Gov. Bob McDonnell suggests a smaller slice of local fines and fees going to the state budget than a General Assembly proposal, but he also wants a comprehensive study of the traffic enforcement issue that has pitted local officials against state bureaucrats and legislators.
At the heart of the dispute is local traffic court money, especially from high volume traffic courts like Hopewell, Fairfax City, Falls Church and Emporia.
State lawmakers suggested taking a portion of the local fines and fees when the local revenue exceeded 40 percent of all (state plus local) fines and fees. McDonnell would amend the budget to make the trigger point 50 percent.
McDonnell also urges a $200,000 study of the entire fines and fees system and how it relates to the State Literary Fund. Under the state Constitution, all fines for offenses against the state go to the school fund. Localities keep fines for local charges.

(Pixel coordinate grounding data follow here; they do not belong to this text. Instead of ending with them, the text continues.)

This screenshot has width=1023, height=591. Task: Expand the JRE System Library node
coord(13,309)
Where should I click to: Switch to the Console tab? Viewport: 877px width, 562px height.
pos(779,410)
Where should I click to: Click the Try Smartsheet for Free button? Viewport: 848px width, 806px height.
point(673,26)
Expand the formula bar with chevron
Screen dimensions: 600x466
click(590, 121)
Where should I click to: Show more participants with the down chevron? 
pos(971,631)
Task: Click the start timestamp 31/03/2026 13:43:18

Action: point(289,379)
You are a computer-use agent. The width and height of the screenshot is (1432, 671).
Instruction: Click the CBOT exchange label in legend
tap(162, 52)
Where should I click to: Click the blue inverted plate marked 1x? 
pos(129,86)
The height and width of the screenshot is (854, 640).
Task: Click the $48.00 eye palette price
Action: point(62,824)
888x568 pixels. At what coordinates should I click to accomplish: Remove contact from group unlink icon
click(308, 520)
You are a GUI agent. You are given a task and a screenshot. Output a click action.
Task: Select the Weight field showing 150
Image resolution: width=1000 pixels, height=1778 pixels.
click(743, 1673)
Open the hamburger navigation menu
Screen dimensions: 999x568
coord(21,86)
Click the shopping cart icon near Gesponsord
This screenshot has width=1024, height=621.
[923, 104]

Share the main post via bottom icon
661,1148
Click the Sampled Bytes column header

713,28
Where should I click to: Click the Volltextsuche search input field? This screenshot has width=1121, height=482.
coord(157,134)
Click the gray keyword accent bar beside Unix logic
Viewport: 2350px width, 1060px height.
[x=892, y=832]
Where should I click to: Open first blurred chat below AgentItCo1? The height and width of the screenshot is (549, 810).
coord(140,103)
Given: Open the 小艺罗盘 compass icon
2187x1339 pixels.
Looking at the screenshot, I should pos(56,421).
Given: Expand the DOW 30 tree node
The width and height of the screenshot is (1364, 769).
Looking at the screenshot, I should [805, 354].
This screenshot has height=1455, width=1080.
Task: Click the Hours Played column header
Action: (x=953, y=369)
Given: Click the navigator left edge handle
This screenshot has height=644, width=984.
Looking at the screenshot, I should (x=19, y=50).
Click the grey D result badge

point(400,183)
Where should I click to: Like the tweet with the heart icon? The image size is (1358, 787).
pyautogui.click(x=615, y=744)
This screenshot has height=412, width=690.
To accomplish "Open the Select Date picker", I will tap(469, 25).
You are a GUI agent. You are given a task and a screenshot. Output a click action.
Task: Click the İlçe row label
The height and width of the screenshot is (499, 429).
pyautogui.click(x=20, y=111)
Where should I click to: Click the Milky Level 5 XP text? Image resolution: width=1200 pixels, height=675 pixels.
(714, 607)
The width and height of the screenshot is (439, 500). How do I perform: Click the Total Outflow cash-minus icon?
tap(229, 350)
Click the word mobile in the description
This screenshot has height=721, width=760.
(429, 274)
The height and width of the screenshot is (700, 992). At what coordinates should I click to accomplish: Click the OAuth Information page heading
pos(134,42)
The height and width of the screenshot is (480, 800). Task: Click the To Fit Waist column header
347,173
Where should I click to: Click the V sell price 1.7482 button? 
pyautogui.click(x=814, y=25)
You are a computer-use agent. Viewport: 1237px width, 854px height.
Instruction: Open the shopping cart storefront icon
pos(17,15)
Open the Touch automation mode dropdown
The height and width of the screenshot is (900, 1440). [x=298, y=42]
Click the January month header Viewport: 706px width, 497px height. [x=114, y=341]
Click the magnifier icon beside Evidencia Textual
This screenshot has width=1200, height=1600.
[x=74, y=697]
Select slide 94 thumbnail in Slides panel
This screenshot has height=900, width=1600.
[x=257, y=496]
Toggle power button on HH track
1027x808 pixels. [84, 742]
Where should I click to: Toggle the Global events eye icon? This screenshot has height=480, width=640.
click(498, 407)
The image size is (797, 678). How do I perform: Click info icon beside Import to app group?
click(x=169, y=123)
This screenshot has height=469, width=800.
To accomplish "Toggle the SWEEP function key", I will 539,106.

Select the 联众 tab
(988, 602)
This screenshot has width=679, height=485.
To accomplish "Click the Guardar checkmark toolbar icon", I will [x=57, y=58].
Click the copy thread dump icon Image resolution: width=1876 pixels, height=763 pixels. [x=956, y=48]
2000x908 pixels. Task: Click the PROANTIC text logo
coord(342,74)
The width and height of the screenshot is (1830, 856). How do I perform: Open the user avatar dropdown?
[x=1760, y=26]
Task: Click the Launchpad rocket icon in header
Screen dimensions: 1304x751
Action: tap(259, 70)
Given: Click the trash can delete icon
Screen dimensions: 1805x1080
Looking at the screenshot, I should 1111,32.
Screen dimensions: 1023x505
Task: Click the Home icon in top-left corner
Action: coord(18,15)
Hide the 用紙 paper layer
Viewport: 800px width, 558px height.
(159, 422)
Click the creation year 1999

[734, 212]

McDonnell proposes a study by the State Inspector General, who reports to the governor.
The study proposal follows close on the heels of renewed controversy over a speed enforcement unit run by the Hopewell city sheriff, who claims his program is being unfairly targeted by the AAA, state legislators, and the head of the state police.
John W. Jones, executive director of the Virginia Sheriffs’ Association, said he welcomes the study. “It will allow time for all sides to slow down, take a breath and look at what’s really happening,” he said.